Beware of the arrogance of the intellect. It is tempting to spout our ideologies. We are all full of concepts that we use to be right, saved, good, and righteous. We use rationalizations to justify our poor choices or to glory in our good ones.
When you are arrogant, the writer in you will laugh and render you blank as a post. The writer in you loves a humble heart. The writer loves to see you respectfully asking for an authentic idea. The writer knows your brilliance and wants you to become intimate with your genius, but can’t help you unless you are willing to enter into a relationship with the unknown.
You can’t reach your genius through being a know-it-all. The ego has a hundred opinions to puff itself up but knows nothing through experience. As a memoirist, all you are given is what happened, and unless your writer feeds you the words to describe it, you will always be a hack.
I was humbled the first day I sat down at my desk as a writer. I had been writing for several years, but I hadn’t claimed it as a lifestyle. I got my mother to subsidize me. I bought a new typewriter, and a ream of paper. There was a hot pot of Earl Grey and my favorite mug on my desk. I sat down at 9:00 A.M. and put a blank piece of paper into my typewriter. I was going to write a play.
Within hours, I was reduced to a tearful mess. The confident woman who sat down to write that morning had vanished. Doubt, despair, dread, and fear took her place. Finally, in all humility prayed: “Please, God, Infinite Infinity, my own true self, what ever your name is, I want to be a writer. Will you please send an authentic idea?”
I had barely sat down when I had the thought, “Write a letter to Shakespeare.”
“What?” Well, it seemed authentic enough, so I began.
I know this sounds ridiculous, but I am writing to you to see if you have an idea for a play you didn’t use. I want with all my heart to be a writer and I haven’t the faintest idea how to be one. I need your help.
With great sincerity,Cynthia
In no time, the voices began. I didn’t recognize them as voices; at first, they sounded so much like me. First came The Judge. He had a lot to say about how pathetic I was. Then came Sad and Pitiful – she was filled with condescending sympathy, kind of like my mother. I knew her too well. Then came best friends Doom and Gloom, who were terrified about the judgment of others and certain to the bone that I had no talent for writing. Then there was The Nun who thought I should go to a convent and get to know God. And last, but not least, came Sweet Seduction, who wanted to jump up and find a successful man who wrote. Her advice? “It’s much easier to marry a writer than to become one.”
I listened to the voices and wrote them down. They became the characters of my play. It was soon clear that I was writing about myself writing a play. Eventually, Shakespeare arrived and wrote a speech in Elizabethan language. The gist of it was that he had also written plays to give his voices somewhere to live so they wouldn’t ruin his life.

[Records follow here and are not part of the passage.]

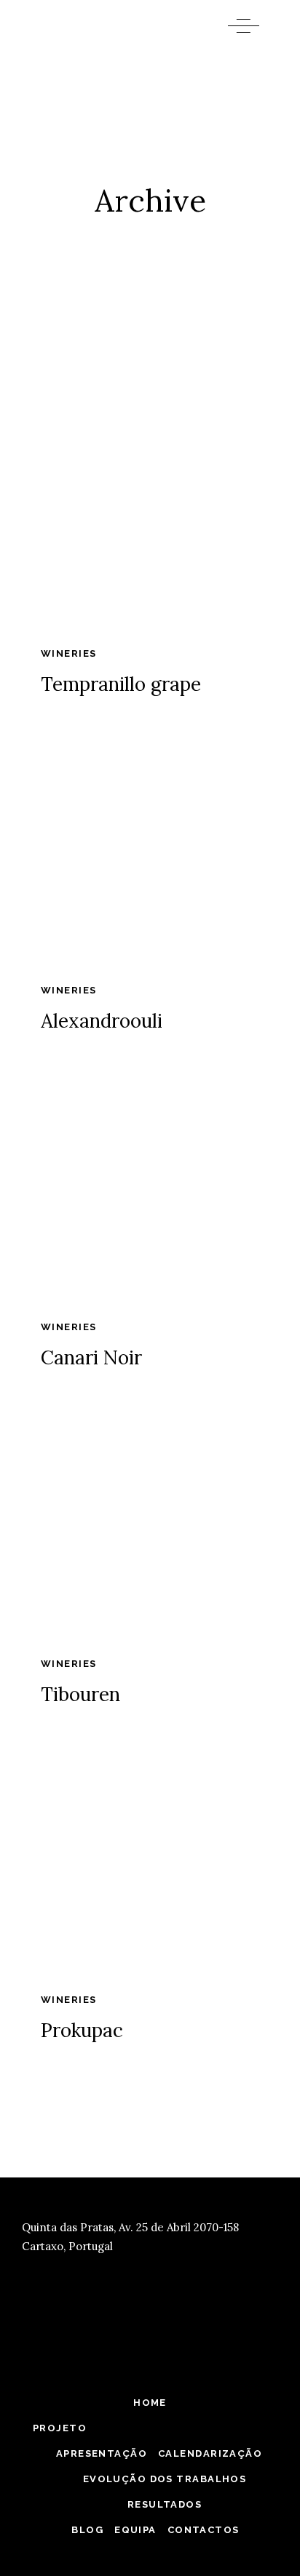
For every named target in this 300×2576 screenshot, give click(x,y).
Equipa (135, 2529)
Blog (87, 2529)
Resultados (164, 2504)
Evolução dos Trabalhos (164, 2478)
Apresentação (101, 2453)
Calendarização (210, 2453)
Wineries (68, 653)
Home (150, 2402)
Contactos (203, 2529)
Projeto (60, 2428)
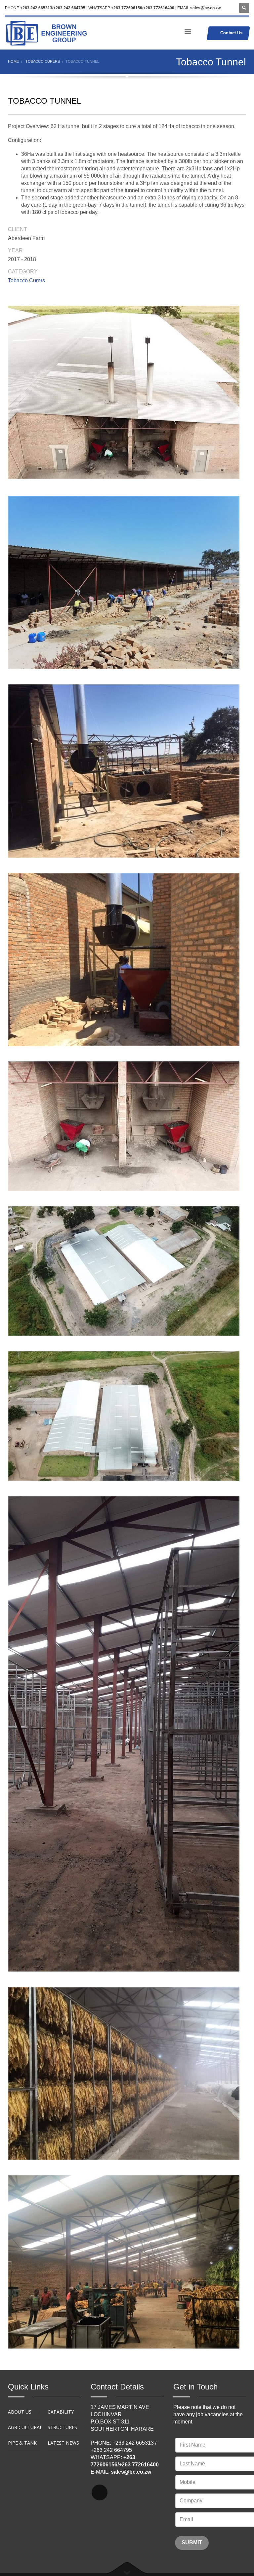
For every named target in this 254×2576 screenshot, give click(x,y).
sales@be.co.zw (205, 8)
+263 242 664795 (111, 2450)
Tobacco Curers (26, 280)
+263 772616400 (158, 8)
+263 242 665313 (133, 2443)
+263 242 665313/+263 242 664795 (52, 8)
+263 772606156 (126, 8)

The name of the play was Dear Shakespeare. An actress friend of mine got a group of women to play the roles. It was my first and only foray into playwriting.
I was shown through writing Dear Shakespeare that I was not a playwright; I was a memoirist. I was not good at making things up. I had to observe what was going on in my mind and my life, then describe it. In essence, I was a scribe.
I watch my life with curiosity, knowing nothing for sure. I notice what is happening around me, then add my own memories and history – a memory of my mother, the wisdom of something I read, a client’s story, an idea from a myth or a story from a religion that describes the deeper themes of life – all the time, watching how my mind gains wisdom through gathering the threads from all these sources. This is the raw material from which I weave memoir.